Generally speaking, the chosen method for staking fruits and vegetables in home growing outfits has been “the tomato cage”.  You see them every year popping up in home improvement stores across our country.  People invest in these cages but potentially they are better used for crafty things instead of growing plants. Today, on our blog, we are going to introduce you to a better method as we show you how to best stake your garden plants!

Tomato Cage Disadvantages

Before we start in on why you should use our staking methods as best practice for how to stake your garden plants, let’s talk a bit about why tomato cages should not be your “go to” when looking to protect your garden plants.  Designed, in essence to eliminate the problem of sagging plants, tomato cages are made from metals.  Depending upon which type of metal they are, then can conduct heat and as they decay produce harmful chemical reactions that can destroy your plants.

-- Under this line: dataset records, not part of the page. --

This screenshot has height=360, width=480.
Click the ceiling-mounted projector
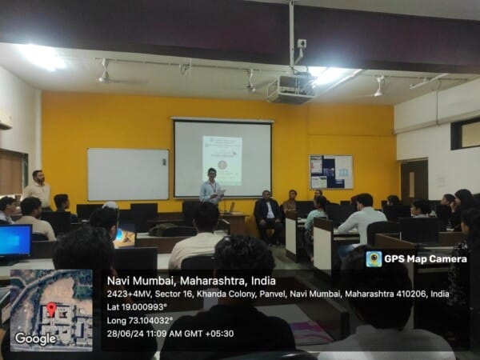tap(290, 88)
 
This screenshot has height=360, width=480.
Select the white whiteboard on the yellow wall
tap(128, 174)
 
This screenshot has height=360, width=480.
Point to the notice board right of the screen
tap(331, 172)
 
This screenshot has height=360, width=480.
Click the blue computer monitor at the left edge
tap(15, 240)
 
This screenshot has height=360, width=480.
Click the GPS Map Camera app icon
tap(374, 258)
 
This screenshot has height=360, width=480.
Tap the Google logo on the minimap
tap(35, 338)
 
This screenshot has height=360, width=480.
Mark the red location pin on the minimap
tap(51, 307)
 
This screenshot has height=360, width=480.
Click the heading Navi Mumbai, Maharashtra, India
tap(191, 281)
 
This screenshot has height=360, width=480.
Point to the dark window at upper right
tap(466, 134)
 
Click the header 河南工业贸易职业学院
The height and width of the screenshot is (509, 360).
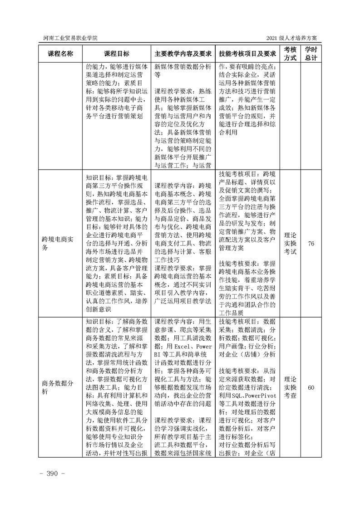[x=69, y=38]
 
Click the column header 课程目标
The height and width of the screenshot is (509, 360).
[x=116, y=53]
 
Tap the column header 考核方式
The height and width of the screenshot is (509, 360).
[x=290, y=53]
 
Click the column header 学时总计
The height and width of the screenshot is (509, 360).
[x=311, y=53]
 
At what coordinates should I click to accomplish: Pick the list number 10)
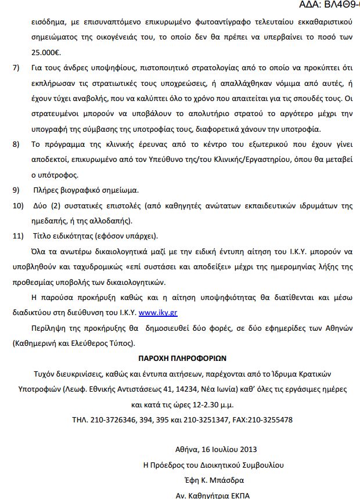[x=18, y=206]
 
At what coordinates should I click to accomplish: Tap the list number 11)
[x=18, y=236]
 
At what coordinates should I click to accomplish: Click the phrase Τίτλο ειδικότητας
[x=56, y=236]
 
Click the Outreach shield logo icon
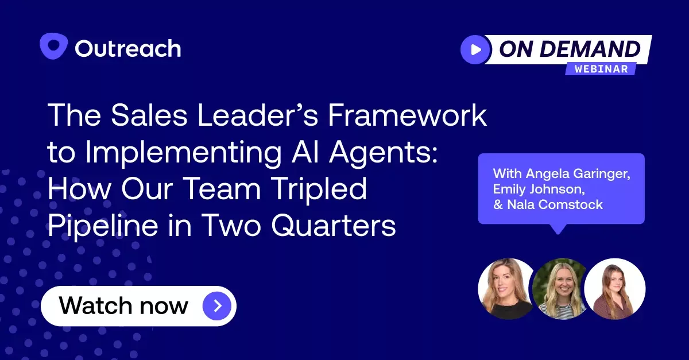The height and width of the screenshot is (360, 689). (54, 47)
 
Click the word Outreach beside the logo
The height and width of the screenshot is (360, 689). (128, 48)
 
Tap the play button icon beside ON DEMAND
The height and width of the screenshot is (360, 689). (475, 49)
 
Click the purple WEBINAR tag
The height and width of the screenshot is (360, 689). (601, 68)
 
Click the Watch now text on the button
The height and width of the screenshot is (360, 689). (123, 305)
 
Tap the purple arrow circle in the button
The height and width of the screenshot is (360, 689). (217, 305)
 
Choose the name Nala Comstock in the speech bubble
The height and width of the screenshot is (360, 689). (554, 204)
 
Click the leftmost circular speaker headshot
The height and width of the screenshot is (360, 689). (506, 288)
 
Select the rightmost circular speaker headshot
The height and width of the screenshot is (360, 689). (615, 288)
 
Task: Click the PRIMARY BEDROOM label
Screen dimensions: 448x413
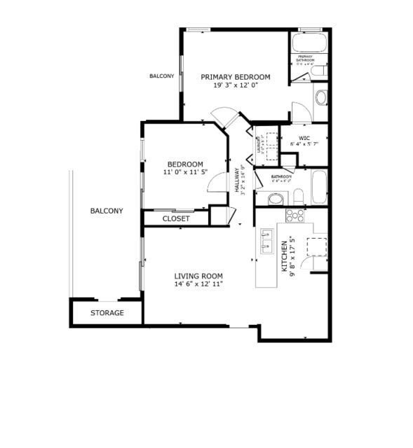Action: point(235,76)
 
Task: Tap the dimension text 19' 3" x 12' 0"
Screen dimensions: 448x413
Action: point(235,85)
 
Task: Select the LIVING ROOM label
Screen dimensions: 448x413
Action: point(198,276)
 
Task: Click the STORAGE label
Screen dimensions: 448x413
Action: point(107,313)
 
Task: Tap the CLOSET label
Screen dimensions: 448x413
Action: point(176,218)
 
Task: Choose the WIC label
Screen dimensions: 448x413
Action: point(304,137)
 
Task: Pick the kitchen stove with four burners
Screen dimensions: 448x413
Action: point(295,215)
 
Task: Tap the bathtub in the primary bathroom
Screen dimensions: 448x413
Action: point(309,44)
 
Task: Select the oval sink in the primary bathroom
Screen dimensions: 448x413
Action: point(321,97)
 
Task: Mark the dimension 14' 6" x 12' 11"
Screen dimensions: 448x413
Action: point(198,285)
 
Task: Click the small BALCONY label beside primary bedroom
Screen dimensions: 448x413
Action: point(162,76)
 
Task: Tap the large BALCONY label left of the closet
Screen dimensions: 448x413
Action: point(107,211)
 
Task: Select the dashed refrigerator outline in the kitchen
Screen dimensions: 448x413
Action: point(317,247)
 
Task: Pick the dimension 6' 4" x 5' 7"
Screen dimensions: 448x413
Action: point(305,145)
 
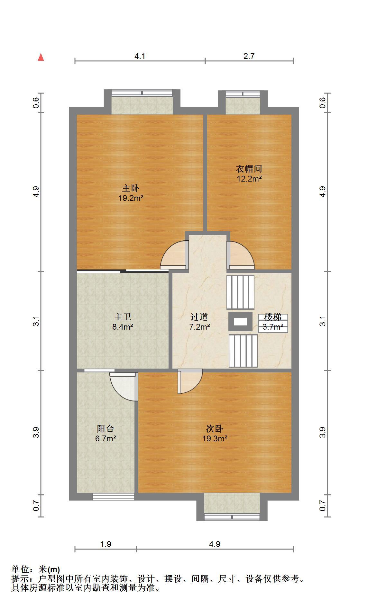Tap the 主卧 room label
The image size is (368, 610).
click(x=131, y=188)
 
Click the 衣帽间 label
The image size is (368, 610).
click(x=249, y=169)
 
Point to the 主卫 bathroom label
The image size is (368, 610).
click(x=123, y=317)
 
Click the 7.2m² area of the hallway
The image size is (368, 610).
click(x=199, y=327)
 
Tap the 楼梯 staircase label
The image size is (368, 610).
click(x=273, y=317)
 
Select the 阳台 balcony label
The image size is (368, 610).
click(x=106, y=429)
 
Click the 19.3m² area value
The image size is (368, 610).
click(x=215, y=438)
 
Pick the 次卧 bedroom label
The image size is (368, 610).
click(x=215, y=429)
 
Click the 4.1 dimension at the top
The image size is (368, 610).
click(x=140, y=56)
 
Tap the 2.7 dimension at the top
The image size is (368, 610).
click(x=249, y=56)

Best method to stake your garden plants

That is why we are here today, and going to show you HOW to best stake your garden plants. Our method includes vertical uprights (which our very own Everstake is perfect for) that support the main stalk of the plant. Seems intuitive to put a stake in the ground and tie your plant to it. Many growers get this part right but continue on with us.

As the plants grow taller, they are loosely tied with twine to the stakes.  This support the main stalk of the plant.  But what about the branches and leaves that actually have fruit on them? After loosely tying the stalks to the takes, this same twine is run horizontally creating “shelves” of twine that the branches of the plants can be trained to grow laterally across. This give better support to the individual fruits as they growing preventing them from weighing down the plant. When finished your garden will look much like the lines of a boxing ring. This is the perfect beginning.

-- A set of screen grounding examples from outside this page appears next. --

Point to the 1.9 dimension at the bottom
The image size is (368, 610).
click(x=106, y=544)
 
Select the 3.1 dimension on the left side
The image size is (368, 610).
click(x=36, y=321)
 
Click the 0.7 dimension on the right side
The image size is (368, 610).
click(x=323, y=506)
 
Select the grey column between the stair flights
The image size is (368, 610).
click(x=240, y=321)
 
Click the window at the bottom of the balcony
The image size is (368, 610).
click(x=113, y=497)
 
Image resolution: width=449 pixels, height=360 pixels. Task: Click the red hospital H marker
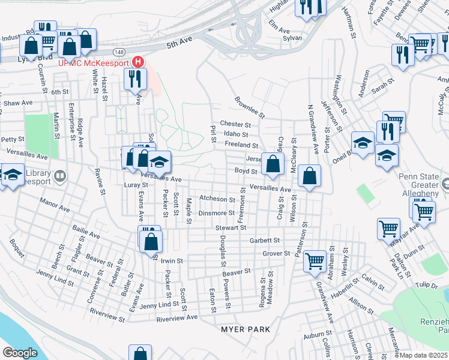[x=139, y=62]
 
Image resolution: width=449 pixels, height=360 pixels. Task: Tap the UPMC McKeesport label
[x=94, y=62]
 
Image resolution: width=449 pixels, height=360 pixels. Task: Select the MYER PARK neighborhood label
[x=245, y=329]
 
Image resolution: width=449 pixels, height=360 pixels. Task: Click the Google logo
[x=20, y=352]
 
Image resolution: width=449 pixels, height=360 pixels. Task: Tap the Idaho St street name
[x=236, y=134]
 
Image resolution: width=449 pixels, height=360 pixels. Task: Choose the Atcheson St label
[x=217, y=199]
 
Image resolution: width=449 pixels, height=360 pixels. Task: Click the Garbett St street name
[x=265, y=240]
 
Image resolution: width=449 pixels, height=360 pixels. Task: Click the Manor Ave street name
[x=55, y=208]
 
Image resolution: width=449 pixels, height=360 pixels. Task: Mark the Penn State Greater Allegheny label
[x=423, y=185]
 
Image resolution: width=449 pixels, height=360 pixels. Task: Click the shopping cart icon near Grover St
[x=315, y=261]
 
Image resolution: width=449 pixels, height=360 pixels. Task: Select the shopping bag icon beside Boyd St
[x=273, y=164]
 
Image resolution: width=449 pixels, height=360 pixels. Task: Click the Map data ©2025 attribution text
[x=423, y=355]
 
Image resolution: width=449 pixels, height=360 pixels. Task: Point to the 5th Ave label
[x=179, y=43]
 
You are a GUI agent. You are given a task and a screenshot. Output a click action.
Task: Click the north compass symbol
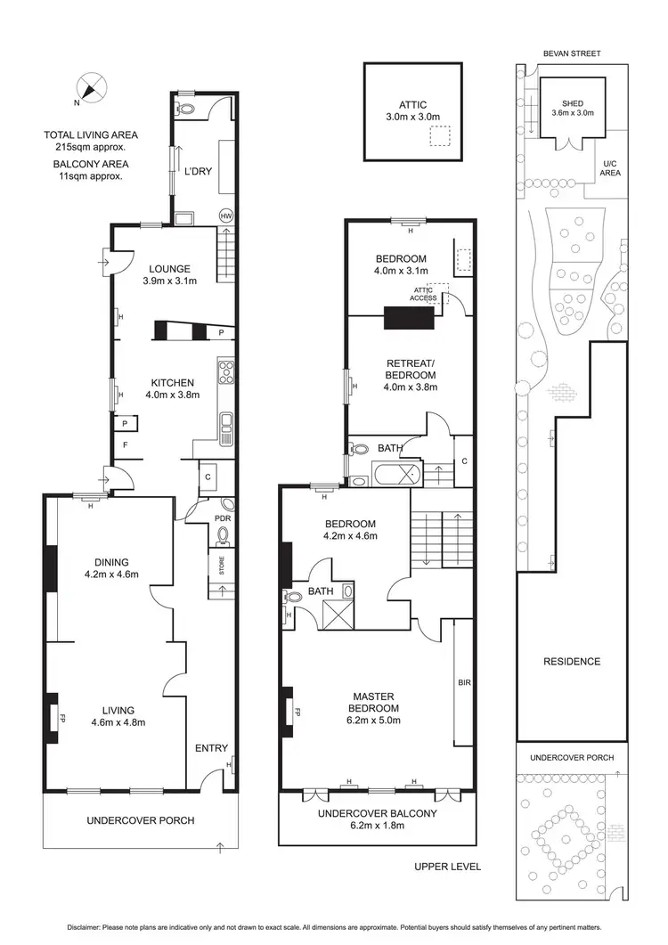92,89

To provide ultimate support we recommend not only staking each stalk of the plant but placing a stake in between plants to provide extra stability in the system. Plants with weighted branches endure breakage and the fruit that is low lying can rot as it grows near, or on, the ground.

Other tips for creating a productive staked garden

  • Stakes should be evenly driven no less than 24 inches into the ground. This will provide ultimate support for the plants and will ensure that the stakes are not harmed by wind, weather, storms, etc.
  • Stakes should be driven into the ground before setting your plants / seedlings. Seedlings will begin to need support once they are about 12 inches in height overall. Never set plants, and allow them to “get big” before staking.  Driving a stake near a plant can disturb or even destroy its root system. Therefore stakes, should be well driven prior to plant transplantation.
  • When beginning a stake method of gardening, we recommend that you start the nearest row to the ground at no less than 8 inches’ height to prevent lower fruit from making contact with the soil.
  • As plants mature and grow, you will find the need to train the limbs across the twine. When stringing plants across stakes and twine, be sure to do so only when the plants are dry. This will help to prevent the spread of disease.